The other gem in here is the widget framework, which has actually been part of all Application Builder apps since MarkLogic 6. Having that technology as a backdrop made it far easier to zoom in and focus on the semantic technology. Try it out, and let me know in the comments how it works for you.

Comments

  • In order to get the multiple word match to work, I just changed the javascript to be var qtxt = dat.qtext instead of var qtxt = dat.query && dat.query["word-query"] && dat.query["word-query"][0] && dat.query["word-query"][0].text && dat.query["word-query"][0].text._value This works. However, note that you have to use the correct case "Zorba the Greek" to get it to match. Also note that I changed the input triples to change the thumbnail entries two ways: :%s/\/commons\//\/en\//g :%s/\/200px/\/150px/g One thing that I'd still like to know is perhaps what the thought is behind case-insensitivity with regards to SPARQL. Ideally, I'd like the SPARQL query to take in what the user typed in and insensitively match the appropriate field. It seems like you can only do this with a FILTER and regular expression. Is that the case? If so, is there a better way to do it using XQuery rather than SPARQL? In other words, a recommendation for using XQuery in this instance rather than SPARQL?
    • David thank you for all of your analysis and fixes in this tutorial. Some of what you found was intentional, in that this was a quick demo, and other things -- well, they need fixing. The last fix you found might not work in all cases. It actually relied on some unsupported code! I will review this tutorial and help incorporate the changes. The case-insensitivity of "Zorba the Greek" is due simply to a hack -- the tutorial uses this string to construct a IRI -- I wouldn't recommend doing that at all!
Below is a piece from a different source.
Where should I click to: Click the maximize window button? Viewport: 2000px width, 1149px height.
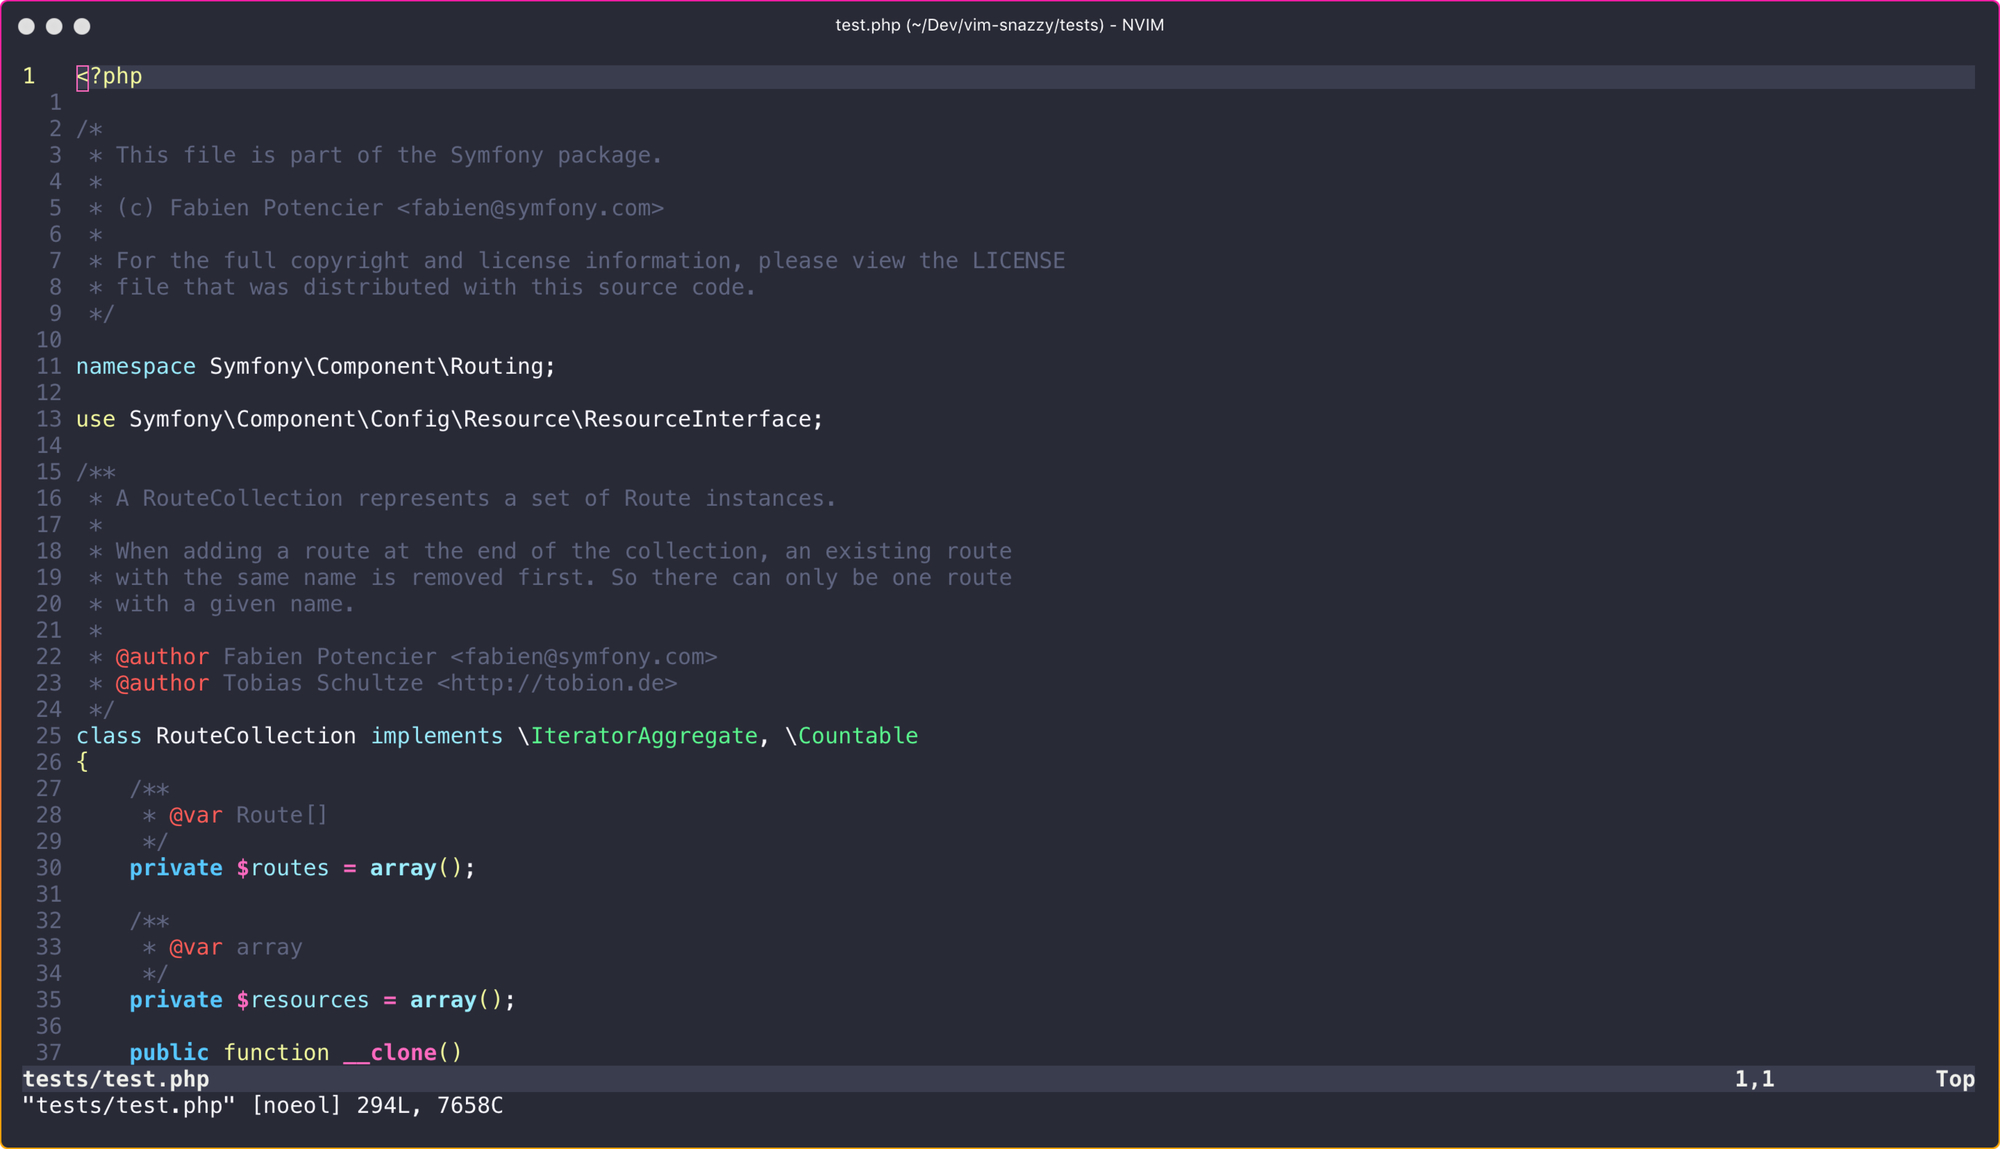(x=82, y=26)
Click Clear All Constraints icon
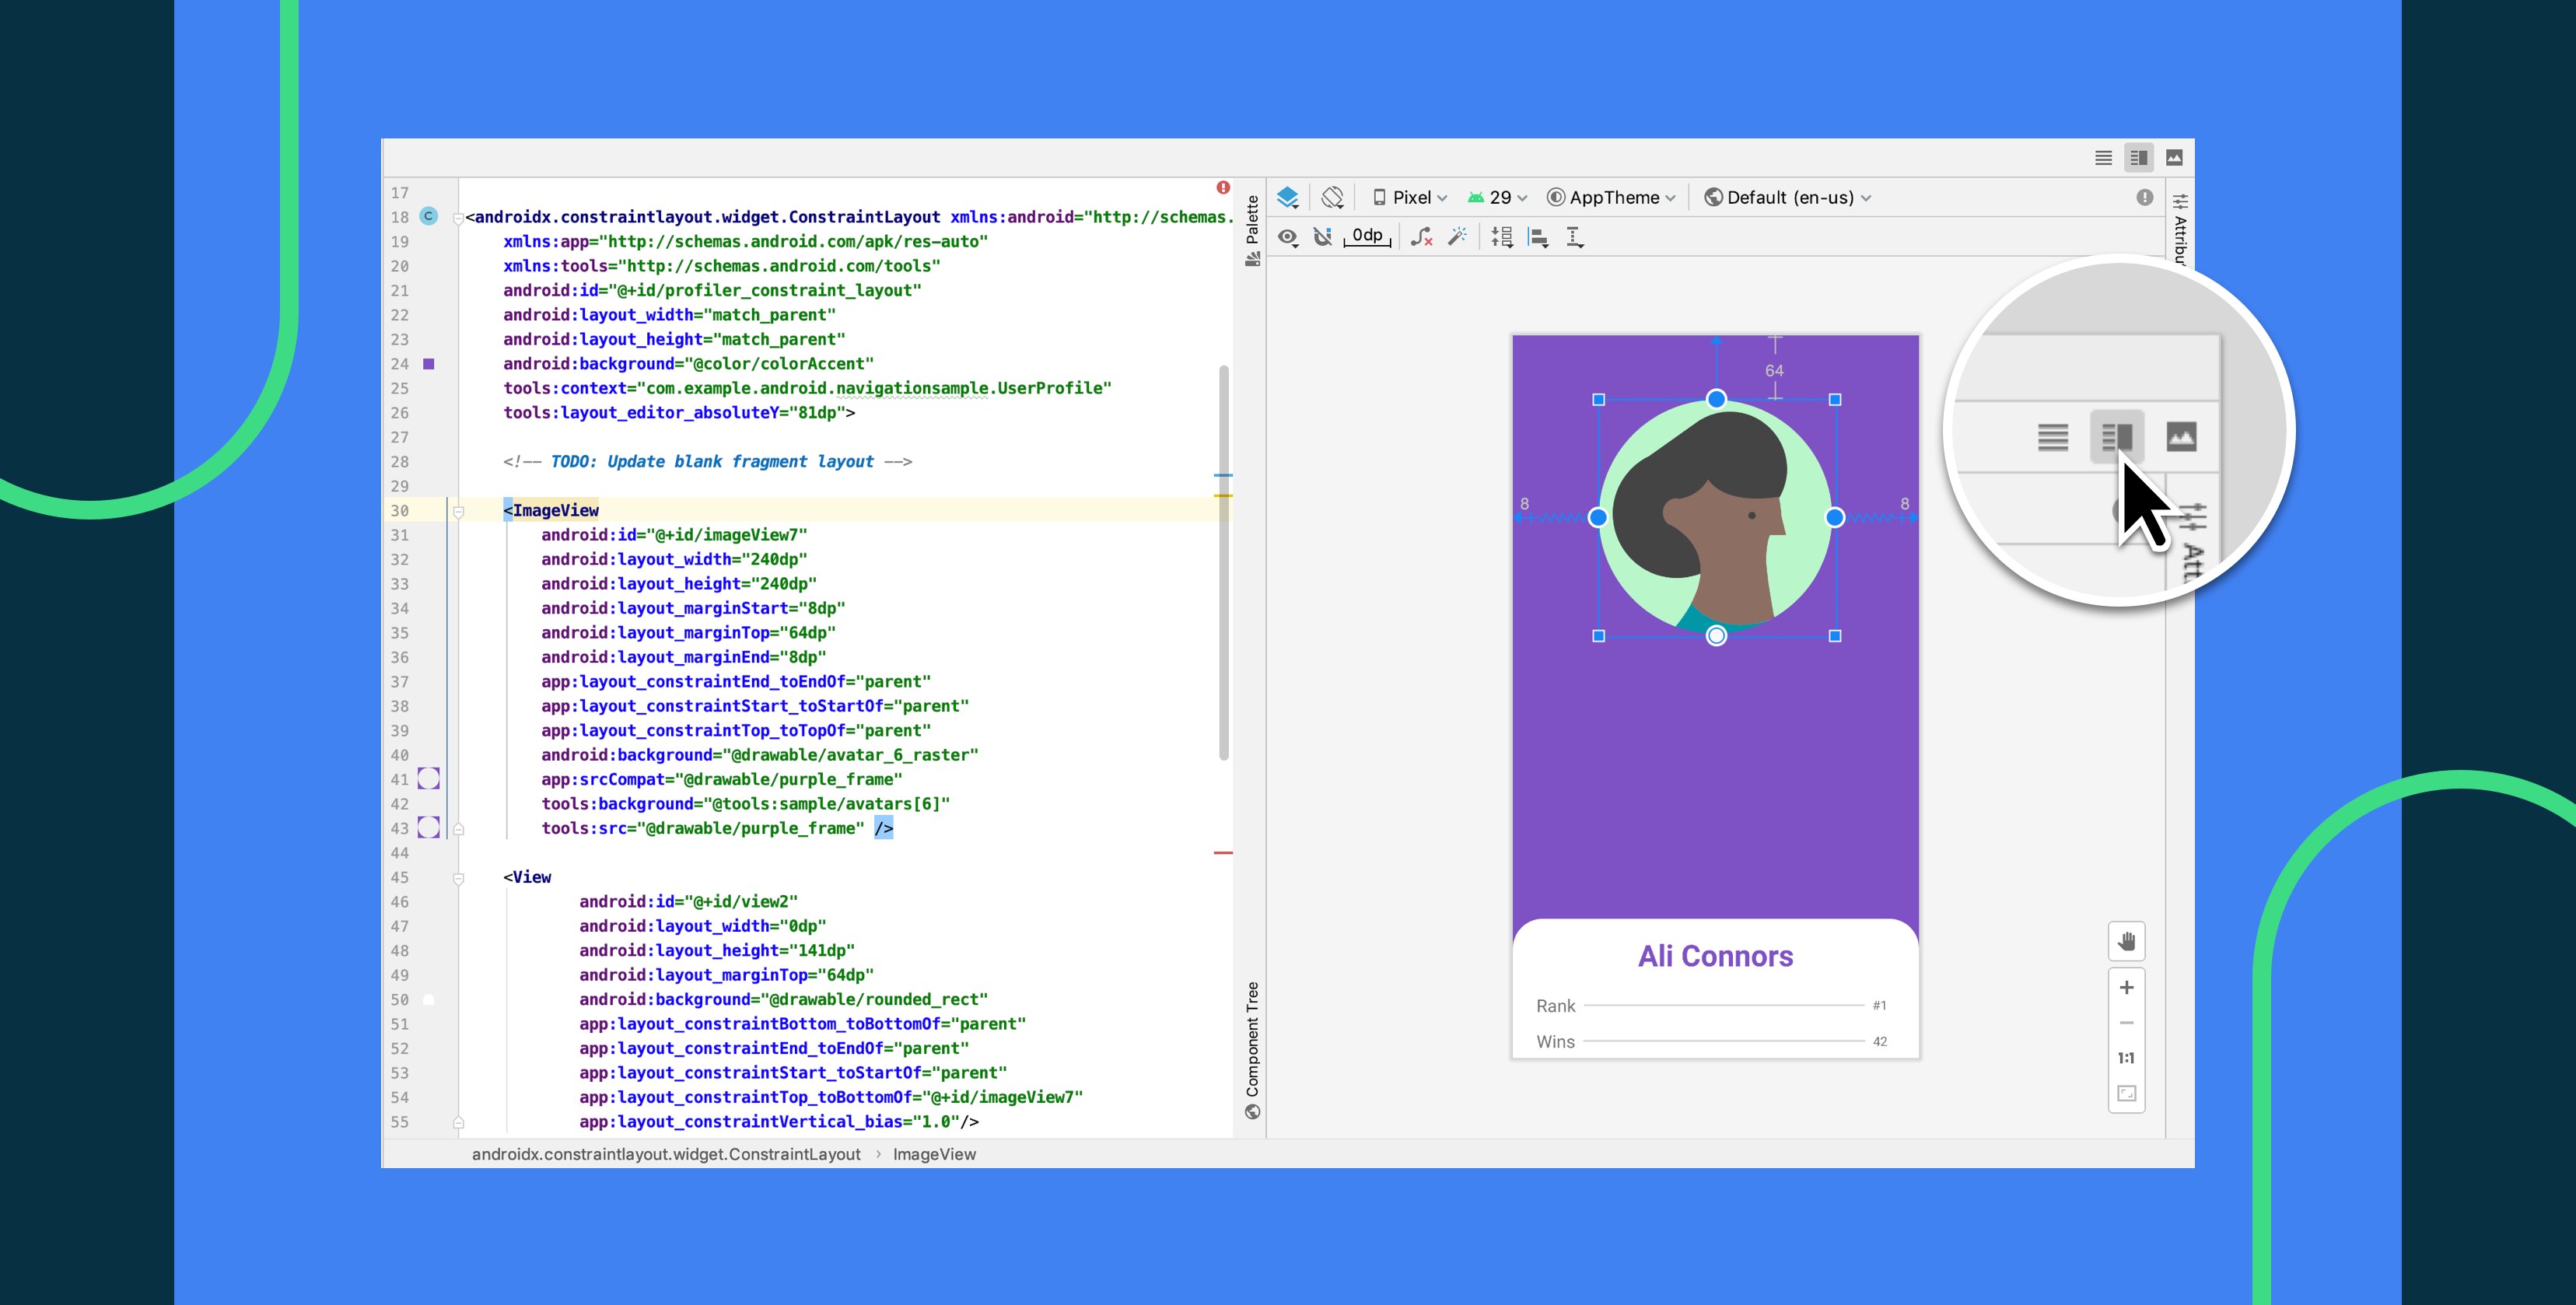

In a non-demo scenario, you'd want to construct a SPARQL query whereby you match some property of the :ZorbaTheGreek object, rather than us its IRI directly.
  • The description is narrowed to people by http://purl.org/dc/elements/1.1/description and all people have two names, so you have to fix the part about being able to enter two words before being able to retrieve the description. And if you type in a movie name, you'll never get the description because the movies don't have them. I might try adding http://www.w3.org/2000/01/rdf-schema#comment in case the description doesn't exist.
  • The javascript in application/custom/app-config.js only works for single word queries. As soon as there's a second word, there's and "and query" around the "word query" structure, which then keeps the qtxt variable from having anything in it. Another observation is that the thumbnail links for Wikipedia don't seem to be correct any longer - there is a "common" in the path that now appears to be "en". The description also doesn't seem to work, but I haven't found the reason for that yet. On a bright note, title works - that is, if you use a one word title. Try "Amarcord".
  • I changed the qconsole code to this and it worked. xquery version "1.0-ml"; import module namespace sem = "http://marklogic.com/semantics" at "/MarkLogic/semantics.xqy"; let $str := '"Zorba the Greek"@en' let $sparql := fn:concat(" prefix foaf: <http://xmlns.com/foaf/0.1/> construct { ?topic ?p ?o } where { ?topic foaf:name ", $str, " . ?topic ?p ?o . } ") return sem:sparql($sparql, map:entry("str", $str)) The "no data" may be because of the REST call not succeeding - going to try to get that call to work outside of js...
  • A few comments 1. Hard coded query for "Zorba the Greek" didn't work in query console. Checked oscartips.ttl file and saw it was displayed as "Zorba the Greek"@en After removing @en the hardcoded query worked in query console 2. Do you mean the code should reside in custom/app-config.js and not config/app-config.js ? 3. Got the app to work and show "no data" but can't seem to fill the infobox with anything else. Checked that triples were loaded properly and they seem to be in the database. Will keep trying.